Cengiz Candar writes: When a Turkish police officer assassinated Andrey G. Karlov, Russia’s ambassador to Turkey, on Monday, it felt for a moment as if the whole world shook. The killing took place at a time of global uncertainty and reminded some observers of the start of World War I.

The truth, however, is that despite shaky relations between Russia and Turkey in recent years, the assassination is unlikely to lead to more tension between the countries. Indeed, it will probably push them even closer together, as Moscow realizes that this is a perfect opportunity to draw a weak and unstable Turkey into the Russian orbit.

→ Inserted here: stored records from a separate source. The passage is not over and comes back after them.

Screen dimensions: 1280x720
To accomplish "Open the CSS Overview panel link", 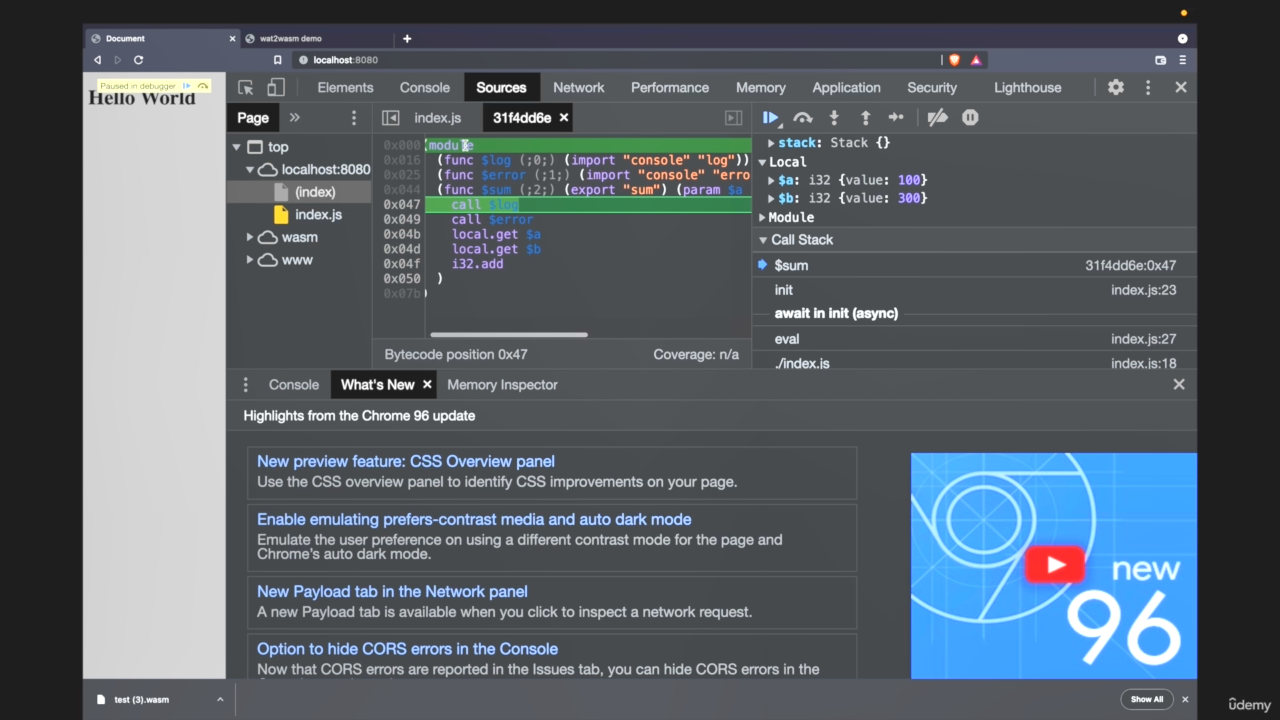I will pyautogui.click(x=405, y=461).
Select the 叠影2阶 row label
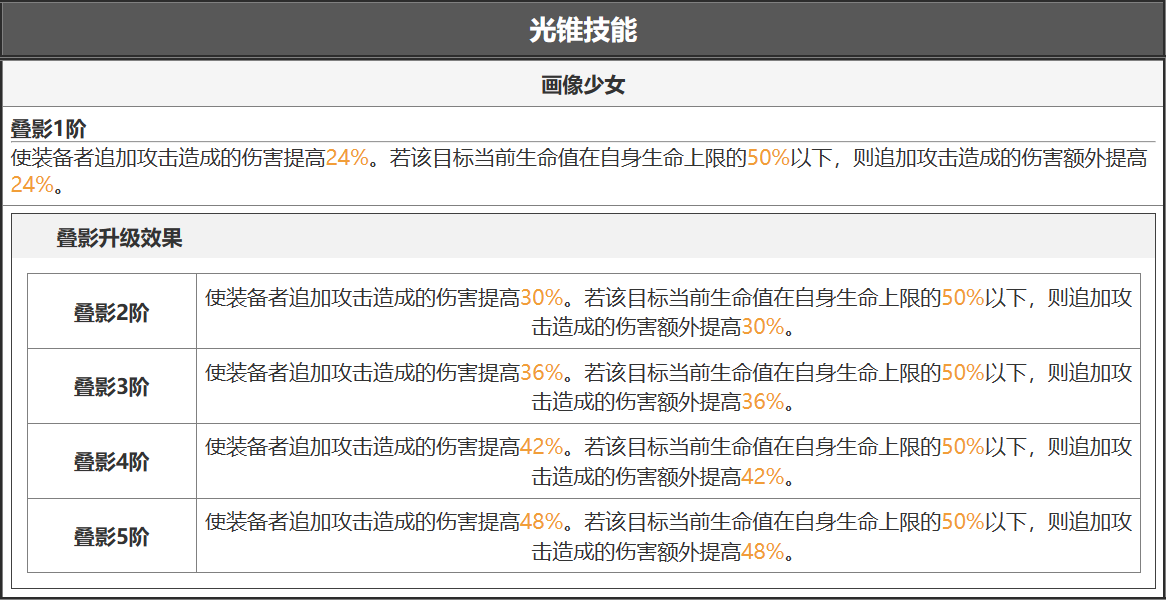The height and width of the screenshot is (600, 1167). [111, 313]
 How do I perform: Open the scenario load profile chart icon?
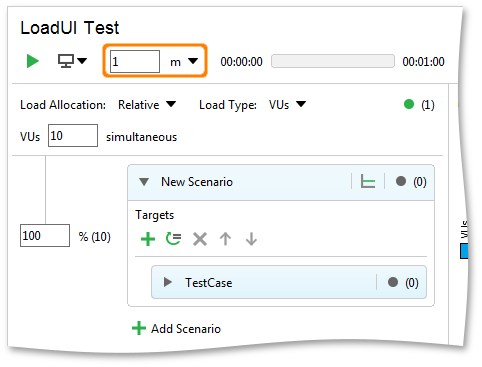point(368,182)
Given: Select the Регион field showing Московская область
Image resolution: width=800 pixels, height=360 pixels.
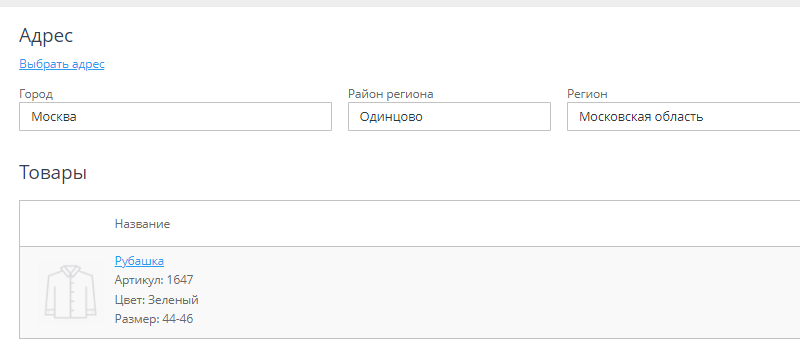Looking at the screenshot, I should (684, 116).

Mr. Karlov’s assassination is not the first test for the Turkish-Russian relationship. The war in Syria, where Russia backs the government of President Bashar al-Assad, and Turkey has supported rebel groups, has also threatened to suck the two historical powers into confrontation.

In November 2015, the Turkish Air Force shot down a Russian plane near the Syrian border, the first time a member of NATO is believed to have fired on a Russian plane in some 50 years. For weeks afterward, the two countries engaged in a war of words.

It never escalated, though, and in June, President Recep Tayyip Erdogan of Turkey apologized to his Russian counterpart, Vladimir V. Putin, for the incident. Mr. Erdogan was rewarded the next month when, at least according to the story put forward by both governments, Mr. Putin was the first head of state to come to his defense after a failed coup attempt.

Since then, relations between the two countries have improved considerably. Turkey’s stability, on the other hand, has only deteriorated. [Continue reading…]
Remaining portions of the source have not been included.